¿El último Ironman?

Hoy confieso algo que me ha acompañado en silencio: todavía no me inscribo al Ironman Cozumel 2025.
Llevo seis semanas de un plan de veinte. El cansancio se acumula: lo siento en el cuerpo y, a veces, incluso en la atención que ya no me permite leer con la facilidad de antes. Tengo 68 años. Y no, ya no es como a los cincuenta, cuando encadené cuatro Ironman seguidos —2010, 2011, 2012 y 2013— y parecía que el cuerpo podía con todo. Cada kilómetro ahora se siente más definitivo; cada entrenamiento exige un pacto distinto con la voluntad.

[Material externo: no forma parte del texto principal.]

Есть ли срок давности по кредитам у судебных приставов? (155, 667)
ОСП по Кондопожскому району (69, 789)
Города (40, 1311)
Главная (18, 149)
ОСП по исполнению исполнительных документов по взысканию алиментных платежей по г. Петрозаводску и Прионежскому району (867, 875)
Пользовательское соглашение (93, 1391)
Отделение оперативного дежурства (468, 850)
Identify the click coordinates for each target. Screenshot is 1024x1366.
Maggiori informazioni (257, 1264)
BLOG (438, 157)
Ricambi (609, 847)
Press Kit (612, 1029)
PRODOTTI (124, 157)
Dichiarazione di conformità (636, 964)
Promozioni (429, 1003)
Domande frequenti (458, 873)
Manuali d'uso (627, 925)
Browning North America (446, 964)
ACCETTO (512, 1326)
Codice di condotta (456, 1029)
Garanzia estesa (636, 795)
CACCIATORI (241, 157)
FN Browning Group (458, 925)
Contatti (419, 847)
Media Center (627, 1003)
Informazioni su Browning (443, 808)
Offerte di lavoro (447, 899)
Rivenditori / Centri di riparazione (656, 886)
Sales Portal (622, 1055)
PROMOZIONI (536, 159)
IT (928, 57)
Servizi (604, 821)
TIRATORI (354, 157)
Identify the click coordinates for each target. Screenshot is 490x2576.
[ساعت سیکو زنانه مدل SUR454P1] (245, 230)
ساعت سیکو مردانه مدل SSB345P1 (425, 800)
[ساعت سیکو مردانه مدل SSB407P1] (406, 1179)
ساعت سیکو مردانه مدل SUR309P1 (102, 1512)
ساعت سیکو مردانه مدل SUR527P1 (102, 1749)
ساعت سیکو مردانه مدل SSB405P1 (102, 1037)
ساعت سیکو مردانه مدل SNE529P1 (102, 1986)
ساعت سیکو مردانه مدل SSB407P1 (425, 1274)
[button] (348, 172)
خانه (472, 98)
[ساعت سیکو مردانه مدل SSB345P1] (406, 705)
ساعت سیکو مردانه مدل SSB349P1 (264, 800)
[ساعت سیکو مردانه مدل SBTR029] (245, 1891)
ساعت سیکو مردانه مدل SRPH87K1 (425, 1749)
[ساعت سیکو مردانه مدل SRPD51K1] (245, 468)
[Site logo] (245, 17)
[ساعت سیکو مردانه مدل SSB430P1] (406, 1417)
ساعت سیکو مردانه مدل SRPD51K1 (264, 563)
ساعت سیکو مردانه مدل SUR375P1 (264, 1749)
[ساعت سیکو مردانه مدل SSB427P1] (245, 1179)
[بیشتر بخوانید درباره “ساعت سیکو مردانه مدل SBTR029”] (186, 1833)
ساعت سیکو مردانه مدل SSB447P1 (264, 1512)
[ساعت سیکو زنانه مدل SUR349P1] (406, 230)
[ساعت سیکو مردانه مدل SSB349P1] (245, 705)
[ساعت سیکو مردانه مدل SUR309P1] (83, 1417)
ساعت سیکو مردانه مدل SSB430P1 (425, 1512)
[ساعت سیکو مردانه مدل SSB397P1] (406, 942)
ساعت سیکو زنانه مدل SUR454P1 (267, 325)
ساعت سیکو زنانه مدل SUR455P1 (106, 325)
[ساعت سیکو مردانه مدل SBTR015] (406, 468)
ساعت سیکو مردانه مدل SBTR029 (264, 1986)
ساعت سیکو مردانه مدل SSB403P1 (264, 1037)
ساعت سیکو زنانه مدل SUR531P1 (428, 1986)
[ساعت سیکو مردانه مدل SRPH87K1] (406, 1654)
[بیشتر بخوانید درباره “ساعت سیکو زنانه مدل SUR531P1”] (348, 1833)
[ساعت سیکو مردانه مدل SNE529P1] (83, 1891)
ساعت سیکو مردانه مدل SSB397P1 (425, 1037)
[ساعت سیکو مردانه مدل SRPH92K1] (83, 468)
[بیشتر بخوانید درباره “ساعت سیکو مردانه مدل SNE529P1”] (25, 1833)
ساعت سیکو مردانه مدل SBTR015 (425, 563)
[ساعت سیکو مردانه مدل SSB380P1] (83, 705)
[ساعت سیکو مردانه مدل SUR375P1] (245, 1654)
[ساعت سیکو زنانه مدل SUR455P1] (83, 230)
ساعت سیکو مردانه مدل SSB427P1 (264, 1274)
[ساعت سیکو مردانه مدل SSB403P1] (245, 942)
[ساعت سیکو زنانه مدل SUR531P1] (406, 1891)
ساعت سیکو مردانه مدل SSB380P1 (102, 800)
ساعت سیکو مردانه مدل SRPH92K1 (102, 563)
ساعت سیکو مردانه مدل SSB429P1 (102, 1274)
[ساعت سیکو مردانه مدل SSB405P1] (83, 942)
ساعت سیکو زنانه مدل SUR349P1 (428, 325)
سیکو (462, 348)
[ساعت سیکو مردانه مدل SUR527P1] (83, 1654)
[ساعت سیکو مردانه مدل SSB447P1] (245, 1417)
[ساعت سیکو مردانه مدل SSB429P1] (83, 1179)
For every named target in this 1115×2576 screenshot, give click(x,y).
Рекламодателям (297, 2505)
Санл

En los últimos cinco años he corrido el Ironman 70.3 Monterrey, con podios incluidos. Esa carrera me confirmó que sigo siendo competitivo, que aún hay chispa en las piernas y terquedad en la cabeza. Pero también sé lo que es fracasar: en Cozumel 2022, mi intento por completar el quinto Ironman terminó en abandono, arrasado por la deshidratación. Esa herida sigue ahí, y cada vez que pienso en volver a la isla, la duda regresa conmigo.
Si me aseguraran que en 2026 volverá a celebrarse el 70.3 en Monterrey, con toda honestidad me olvidaría de Cozumel. No necesito el mar abierto, ni el viento de la isla, ni la épica de las 140.6 millas para demostrar nada. Lo que busco ahora es otra cosa: equilibrio, rutina, mañanas de escritura, tardes de lectura, ejercicio de gente normal.
Pero la vida no siempre espera. No sé si habrá un 70.3 en Monterrey en 2026. Las obras retrasadas para la próxima Copa del Mundo no otorgan esperanzas. Y además, no sé si en un año tendré la misma fuerza, la misma terquedad, la misma salud. Esa incertidumbre me coloca en el filo: Cozumel 2025 como un último gran desafío, o el inicio de una etapa distinta, donde mi cuerpo ya no tenga que sufrir para darme la victoria que ahora me pide el alma: leer mucho y escribir más.
Quizá lo que llamo “duda” no sea debilidad, sino la verdadera trama de este proyecto. Porque El último Ironman nunca fue solo cruzar una meta: fue reconocer que en algún punto debía elegir entre la exigencia del cuerpo y la libertad de la palabra.